From your link:
According to Henry Kissinger, "When the Nixon administration took office, our policy objective on the subcontinent was, quite simply, to avoid adding another complication to our agenda." As events developed in South Asia, that goal proved to be an increasingly difficult objective to achieve. A political crisis in Pakistan developed out of Bengali demands for autonomy for East Pakistan, demands which were highlighted by the results of the general election in December 1970. The subsequent crisis, which roiled the subcontinent in conflict from March to December 1971, led to warfare between India and Pakistan, and eventuated in the evolution of the east wing of Pakistan into the new nation of Bangladesh.
The United States, with Pakistan at the time as a conduit in conducting secret negotiations with China, sought to defuse the crisis and prevent fighting between India and Pakistan. When the fighting developed, the Nixon administration "tilted" toward Pakistan.

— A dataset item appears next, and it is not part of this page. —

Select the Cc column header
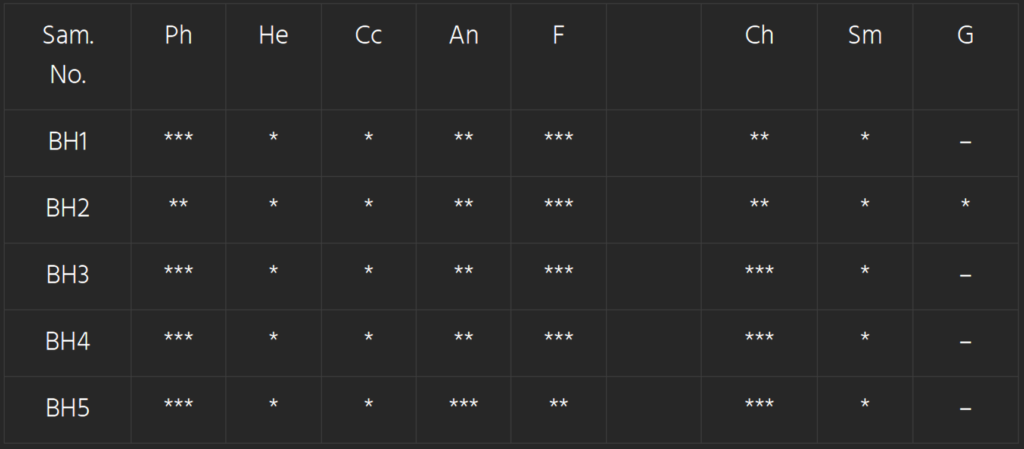 click(x=369, y=35)
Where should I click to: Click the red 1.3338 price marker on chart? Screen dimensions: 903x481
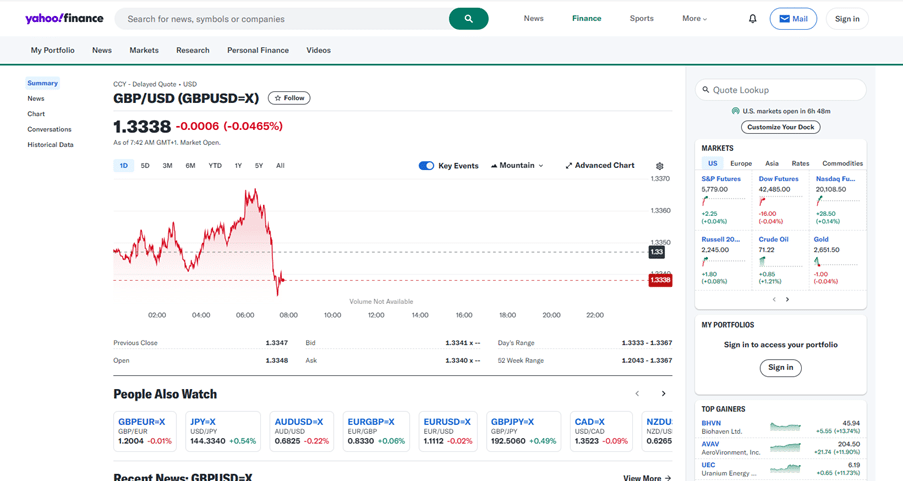pyautogui.click(x=660, y=280)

The tilt involved the dispatch of the aircraft carrier Enterprise to the Bay of Bengal to try to intimidate the Indian Government. It also involved encouraging China to make military moves to achieve the same end, and an assurance to China that if China menaced India and the Soviet Union moved against China in support of India, the United States would protect China from the Soviet Union. China chose not to menace India, and the crisis on the subcontinent ended without a confrontation between the United States and the Soviet Union.
For a brief period in December 1971, however, the record indicates that the crisis had a dangerous potential and that President Nixon and his National Security Assistant Henry Kissinger were prepared to accept serious risks to achieve their policy objectives.